It is also worth noting that some scenes in the test set were recorded using only two perspective cameras. In such cases, 3D skeletons were reconstructed from 2D keypoints estimated from the available views. For D3DGaze, which operates on per-camera image inputs, 3D gaze vectors were first estimated in each view, transformed into the global coordinate system, and then fused using a Kalman filter as described in Section 3.4.3.

4.3. Evaluation of Gaze Estimation on the Product Engagement Dataset

We evaluate several gaze estimation methods on our product engagement dataset using the 3D mean angular error (MAE) metric.
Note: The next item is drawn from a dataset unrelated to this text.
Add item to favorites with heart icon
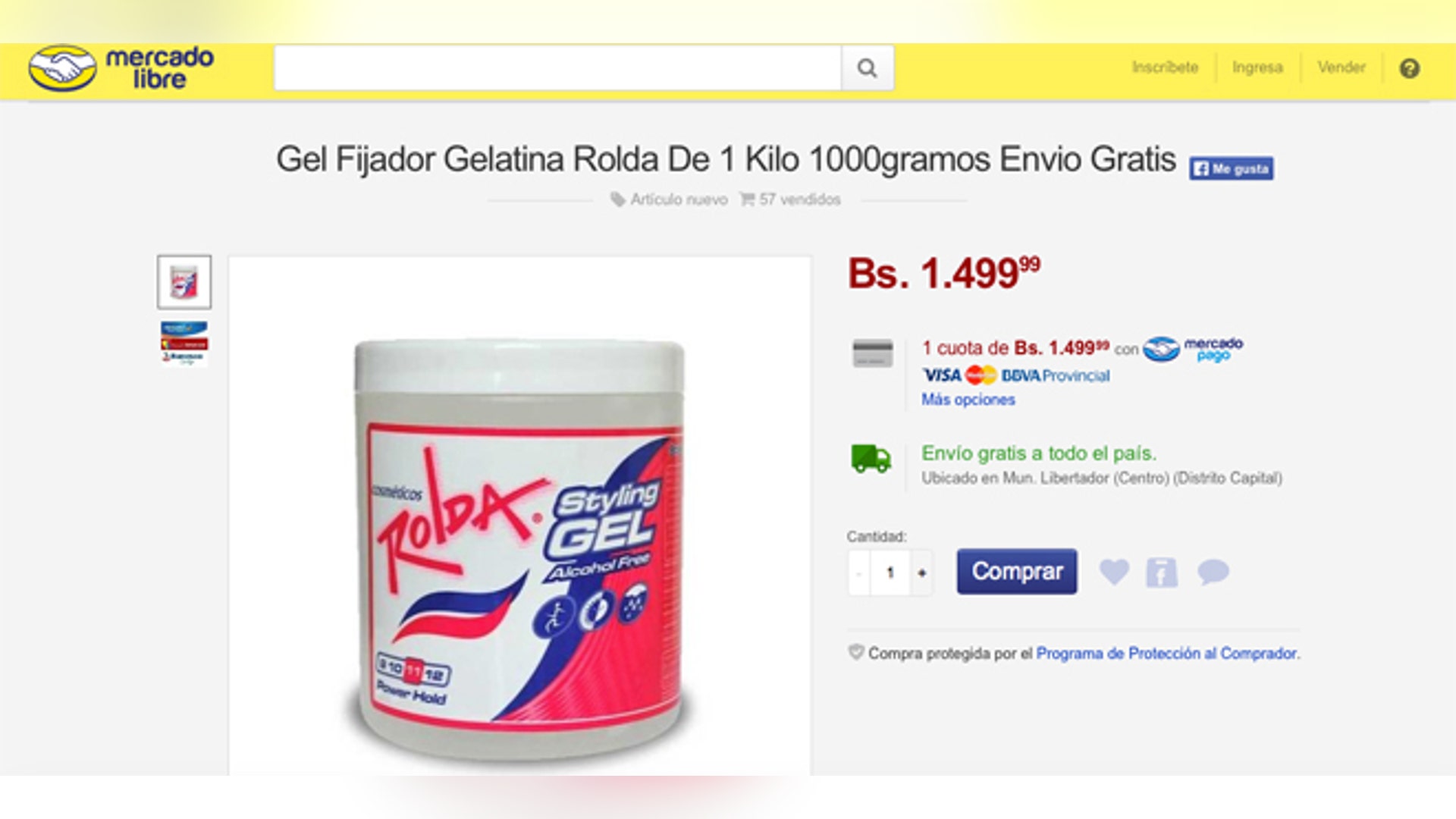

This evaluation is critical for our gaze-object detection pipeline because accurate gaze estimation underpins the entire detection process; small deviations in the estimated gaze can lead to incorrect assessments of which products are capturing a customer’s visual attention. Ensuring high precision in gaze estimation directly contributes to the robustness and reliability of detecting gaze-object engagement. MAE is computed as the average angular difference (in degrees) between the ground truth and predicted 3D gaze vectors:

MAE = \frac{1}{N} \sum_{i = 1}^{N} θ_{i},

(22)

where

θ_{i}

is the angular difference (in degrees) between the ground truth gaze vector and the predicted gaze vector for the i-th sample.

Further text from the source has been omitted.